Just wanted to share a few pictures of projects we have completed on course that would be equivalent to a pre-employment apprenticeship course.

Sorry guys I tried rotating the pictures but didn't work.


----------



## Flyout95 (Apr 13, 2012)

Just a little practice, eh?


----------



## C3sp0611 (Jul 23, 2014)

yeah we get 6 months to learn pretty much what you would learn on a 2 yr pre-employment course so we touch on a bit of everything and then we go to our bases and do between 18-36 months (min to max time period) of on the job training then go and do another 6 month course in order to obtain journeyman status.


----------



## chonkie (Jul 31, 2014)

That's seems like a neat environment to learn in. Good looking solder joints, kind of looks like the one someone else did in the background got a little overheated. Everything else looks good too.

They should have yall setting toilets on some unlevel and uneven tiles. I've never been able to just set a toilet straight down without shims to level it. I can't poop on an unlevel toilet!


----------



## plbgbiz (Aug 27, 2010)

That is very impressive for training purposes. I really need to do a lot better for my men in this area.


----------



## Tommy plumber (Feb 19, 2010)

Our local has the same mock set up. The apprentices learn in the class and they do 'ground roughs' outside in the dirt. We also have a 'wet lab'. That is the backflow set up with acutal devices that we get our certifications and re-certifications on. 

When I worked in the non-union shops, they didn't have mock set ups. There is also a mobile med gas lab, but it wasn't in town when I went through the med gas classes.

Not to start the whole union vs. non-union debate, but in my opinion the union shops offer the best training.


----------



## C3sp0611 (Jul 23, 2014)

yeah it's a great training and environment but little time to learn everything. I plan on going down to the union hall in Winnipeg to see if I can upgrade skills/take courses on some to help me prepare for my interprovincial journeyman's exam once the time comes and I am able to challenge the test. 

Thank for the suggestions/comments and yeah these are ideal school scenarios Im assuming and sure will find out once I get out in the field that things are not going to be as nice as they are here.


----------



## Flyout95 (Apr 13, 2012)

Wait till you solder a joint while standing on you head.


----------



## wharfrat (Nov 1, 2014)

Flyout95 said:


> Wait till you solder a joint while standing on you head.


hanging upside down, blindfolded and hungover... I know a guy...:whistling2:


----------



## gasket (Sep 6, 2012)

That looks like they give you a great learning experience! Soak that up!
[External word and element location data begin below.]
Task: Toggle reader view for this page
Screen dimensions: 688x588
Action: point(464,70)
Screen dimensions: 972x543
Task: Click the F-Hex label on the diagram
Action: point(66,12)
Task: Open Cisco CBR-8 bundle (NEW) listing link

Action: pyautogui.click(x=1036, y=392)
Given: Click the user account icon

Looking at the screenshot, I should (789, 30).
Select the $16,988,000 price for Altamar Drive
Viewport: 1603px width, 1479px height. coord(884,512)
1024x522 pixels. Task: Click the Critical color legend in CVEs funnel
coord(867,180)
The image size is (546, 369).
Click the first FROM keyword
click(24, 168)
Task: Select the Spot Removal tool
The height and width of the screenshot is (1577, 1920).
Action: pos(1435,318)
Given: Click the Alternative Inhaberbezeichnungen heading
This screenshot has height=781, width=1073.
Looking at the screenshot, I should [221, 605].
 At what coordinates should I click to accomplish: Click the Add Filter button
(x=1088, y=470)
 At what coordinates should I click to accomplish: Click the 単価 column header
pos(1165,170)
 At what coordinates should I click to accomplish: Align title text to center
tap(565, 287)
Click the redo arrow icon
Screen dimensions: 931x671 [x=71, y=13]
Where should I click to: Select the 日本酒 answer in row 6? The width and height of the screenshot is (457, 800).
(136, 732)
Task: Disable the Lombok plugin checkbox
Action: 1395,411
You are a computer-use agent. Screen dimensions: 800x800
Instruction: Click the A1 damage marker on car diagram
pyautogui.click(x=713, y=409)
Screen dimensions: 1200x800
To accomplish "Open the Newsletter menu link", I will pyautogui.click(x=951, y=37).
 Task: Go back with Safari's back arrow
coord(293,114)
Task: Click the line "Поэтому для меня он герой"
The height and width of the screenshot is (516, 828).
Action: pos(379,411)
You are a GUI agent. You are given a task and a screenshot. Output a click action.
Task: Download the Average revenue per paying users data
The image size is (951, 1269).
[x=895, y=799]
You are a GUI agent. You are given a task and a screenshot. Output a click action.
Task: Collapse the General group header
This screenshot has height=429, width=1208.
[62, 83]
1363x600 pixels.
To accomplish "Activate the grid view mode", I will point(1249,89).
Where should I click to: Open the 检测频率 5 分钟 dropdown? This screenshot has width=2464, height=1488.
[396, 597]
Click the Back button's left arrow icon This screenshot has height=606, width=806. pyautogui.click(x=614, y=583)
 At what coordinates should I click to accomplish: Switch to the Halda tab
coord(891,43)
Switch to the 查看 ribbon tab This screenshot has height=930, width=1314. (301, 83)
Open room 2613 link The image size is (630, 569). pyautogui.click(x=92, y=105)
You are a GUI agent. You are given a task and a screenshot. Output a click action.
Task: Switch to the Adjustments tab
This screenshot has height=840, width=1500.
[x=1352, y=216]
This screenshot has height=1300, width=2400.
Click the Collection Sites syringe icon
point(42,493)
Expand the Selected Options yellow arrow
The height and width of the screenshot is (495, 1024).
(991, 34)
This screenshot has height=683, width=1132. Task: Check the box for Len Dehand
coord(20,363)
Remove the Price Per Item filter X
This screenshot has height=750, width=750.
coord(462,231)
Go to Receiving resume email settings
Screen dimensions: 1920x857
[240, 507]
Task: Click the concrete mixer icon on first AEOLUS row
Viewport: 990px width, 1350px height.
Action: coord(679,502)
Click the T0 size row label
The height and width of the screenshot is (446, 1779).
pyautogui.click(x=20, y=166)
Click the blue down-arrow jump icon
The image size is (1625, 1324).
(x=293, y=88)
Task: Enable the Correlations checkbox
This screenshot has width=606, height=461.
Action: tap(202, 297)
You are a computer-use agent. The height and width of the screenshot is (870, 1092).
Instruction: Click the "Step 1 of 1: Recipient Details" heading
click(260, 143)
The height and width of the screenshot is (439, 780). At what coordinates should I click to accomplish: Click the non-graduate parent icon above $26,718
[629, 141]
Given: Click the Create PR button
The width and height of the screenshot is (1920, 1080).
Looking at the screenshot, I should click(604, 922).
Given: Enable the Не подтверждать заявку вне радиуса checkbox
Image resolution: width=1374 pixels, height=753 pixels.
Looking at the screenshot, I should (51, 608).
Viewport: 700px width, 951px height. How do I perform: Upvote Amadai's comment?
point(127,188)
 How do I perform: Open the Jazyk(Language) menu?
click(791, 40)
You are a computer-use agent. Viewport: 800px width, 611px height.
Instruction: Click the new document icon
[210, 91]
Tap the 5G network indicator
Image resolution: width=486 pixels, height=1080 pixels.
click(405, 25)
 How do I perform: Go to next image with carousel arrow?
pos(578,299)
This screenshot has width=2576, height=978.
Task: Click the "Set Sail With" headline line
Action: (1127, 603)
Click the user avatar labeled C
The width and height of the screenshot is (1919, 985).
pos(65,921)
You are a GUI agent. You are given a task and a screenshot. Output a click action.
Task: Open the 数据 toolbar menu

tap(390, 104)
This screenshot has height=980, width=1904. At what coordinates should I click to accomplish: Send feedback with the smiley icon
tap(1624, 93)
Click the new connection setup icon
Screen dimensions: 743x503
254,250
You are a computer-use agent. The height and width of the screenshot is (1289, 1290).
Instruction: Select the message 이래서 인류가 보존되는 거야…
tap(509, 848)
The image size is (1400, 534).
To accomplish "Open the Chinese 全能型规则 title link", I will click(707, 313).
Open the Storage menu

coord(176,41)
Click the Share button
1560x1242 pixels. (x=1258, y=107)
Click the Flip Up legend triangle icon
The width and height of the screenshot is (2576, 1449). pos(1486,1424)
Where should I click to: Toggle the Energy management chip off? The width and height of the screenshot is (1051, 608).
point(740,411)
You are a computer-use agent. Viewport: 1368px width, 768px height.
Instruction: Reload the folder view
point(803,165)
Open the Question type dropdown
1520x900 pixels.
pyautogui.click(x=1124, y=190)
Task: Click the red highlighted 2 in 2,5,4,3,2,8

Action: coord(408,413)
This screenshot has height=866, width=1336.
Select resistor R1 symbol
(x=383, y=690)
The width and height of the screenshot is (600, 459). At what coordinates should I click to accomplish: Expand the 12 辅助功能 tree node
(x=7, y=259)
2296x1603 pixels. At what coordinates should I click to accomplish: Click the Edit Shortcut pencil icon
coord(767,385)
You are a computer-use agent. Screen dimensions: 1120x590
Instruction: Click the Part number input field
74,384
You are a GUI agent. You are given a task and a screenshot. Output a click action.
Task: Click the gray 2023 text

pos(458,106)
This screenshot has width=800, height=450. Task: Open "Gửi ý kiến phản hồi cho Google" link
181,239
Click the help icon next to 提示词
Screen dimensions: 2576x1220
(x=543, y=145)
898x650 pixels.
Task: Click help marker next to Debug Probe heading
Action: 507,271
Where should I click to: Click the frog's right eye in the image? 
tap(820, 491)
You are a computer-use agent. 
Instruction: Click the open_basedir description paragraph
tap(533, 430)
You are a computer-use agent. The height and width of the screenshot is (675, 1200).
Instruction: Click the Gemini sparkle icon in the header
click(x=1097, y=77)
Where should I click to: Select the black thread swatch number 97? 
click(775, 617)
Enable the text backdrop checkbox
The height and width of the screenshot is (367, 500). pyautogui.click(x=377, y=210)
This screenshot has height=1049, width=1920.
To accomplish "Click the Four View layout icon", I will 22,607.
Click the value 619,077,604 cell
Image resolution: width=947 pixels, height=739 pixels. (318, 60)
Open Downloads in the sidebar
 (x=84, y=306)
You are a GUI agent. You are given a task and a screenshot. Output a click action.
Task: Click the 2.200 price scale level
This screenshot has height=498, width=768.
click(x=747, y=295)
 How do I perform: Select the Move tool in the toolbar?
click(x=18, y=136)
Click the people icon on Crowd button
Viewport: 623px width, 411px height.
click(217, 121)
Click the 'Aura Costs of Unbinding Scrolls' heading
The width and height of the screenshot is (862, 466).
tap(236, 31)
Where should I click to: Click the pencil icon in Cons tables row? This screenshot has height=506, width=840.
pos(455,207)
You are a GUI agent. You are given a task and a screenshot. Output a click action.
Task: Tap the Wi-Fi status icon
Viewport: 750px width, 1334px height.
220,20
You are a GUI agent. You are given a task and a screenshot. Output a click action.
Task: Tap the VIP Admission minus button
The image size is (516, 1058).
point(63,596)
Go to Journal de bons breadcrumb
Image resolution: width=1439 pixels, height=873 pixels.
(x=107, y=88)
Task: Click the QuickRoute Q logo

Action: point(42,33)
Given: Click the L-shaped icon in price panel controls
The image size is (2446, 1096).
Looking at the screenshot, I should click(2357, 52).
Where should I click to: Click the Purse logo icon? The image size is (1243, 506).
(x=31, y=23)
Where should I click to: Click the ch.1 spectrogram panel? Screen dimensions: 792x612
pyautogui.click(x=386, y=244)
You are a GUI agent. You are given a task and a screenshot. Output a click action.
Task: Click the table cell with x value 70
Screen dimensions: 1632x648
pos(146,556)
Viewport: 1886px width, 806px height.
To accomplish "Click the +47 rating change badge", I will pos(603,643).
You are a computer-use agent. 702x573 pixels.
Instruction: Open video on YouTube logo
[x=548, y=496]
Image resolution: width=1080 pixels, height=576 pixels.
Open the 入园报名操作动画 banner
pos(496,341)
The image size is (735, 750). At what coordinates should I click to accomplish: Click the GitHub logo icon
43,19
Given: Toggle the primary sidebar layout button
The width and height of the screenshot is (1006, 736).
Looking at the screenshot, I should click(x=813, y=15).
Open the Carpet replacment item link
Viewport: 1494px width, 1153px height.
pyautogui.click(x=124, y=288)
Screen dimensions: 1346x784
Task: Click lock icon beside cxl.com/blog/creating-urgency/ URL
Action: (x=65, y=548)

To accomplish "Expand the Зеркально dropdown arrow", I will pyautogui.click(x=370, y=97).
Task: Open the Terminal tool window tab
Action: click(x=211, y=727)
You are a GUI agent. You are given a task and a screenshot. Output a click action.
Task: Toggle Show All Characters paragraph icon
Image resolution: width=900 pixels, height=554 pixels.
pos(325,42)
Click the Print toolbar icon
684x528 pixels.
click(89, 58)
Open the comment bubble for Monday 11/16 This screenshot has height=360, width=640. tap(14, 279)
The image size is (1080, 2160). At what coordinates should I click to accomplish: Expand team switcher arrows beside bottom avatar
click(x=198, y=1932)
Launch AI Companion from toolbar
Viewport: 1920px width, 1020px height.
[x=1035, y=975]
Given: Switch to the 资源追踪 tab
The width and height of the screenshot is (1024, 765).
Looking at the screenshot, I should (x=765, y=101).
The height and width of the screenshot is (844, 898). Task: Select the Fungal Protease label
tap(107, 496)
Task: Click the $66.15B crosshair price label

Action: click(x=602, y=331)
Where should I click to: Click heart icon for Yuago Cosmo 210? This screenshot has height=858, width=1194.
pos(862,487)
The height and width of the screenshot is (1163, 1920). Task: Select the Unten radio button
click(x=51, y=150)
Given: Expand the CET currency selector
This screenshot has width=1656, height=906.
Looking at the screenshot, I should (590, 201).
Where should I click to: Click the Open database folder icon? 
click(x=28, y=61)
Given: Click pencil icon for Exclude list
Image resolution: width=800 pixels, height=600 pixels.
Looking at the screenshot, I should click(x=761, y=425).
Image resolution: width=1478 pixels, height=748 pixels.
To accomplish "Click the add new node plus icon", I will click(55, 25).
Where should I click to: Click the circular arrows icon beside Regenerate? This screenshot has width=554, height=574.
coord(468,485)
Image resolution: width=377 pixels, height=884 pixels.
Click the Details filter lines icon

I am currently in my second year at the PHCC and we do 90% book work. I really wish we did more of what you have at your hand. Yes, we do have a huge warehouse with a whole bunch of stuff in it, yet we do rarely anything practical and hands on. I still make the best of it.


----------



## tims007 (Aug 31, 2013)

oye vey .. i just had flashbacks to tech school at sheppard AFB in wichita TX ..


----------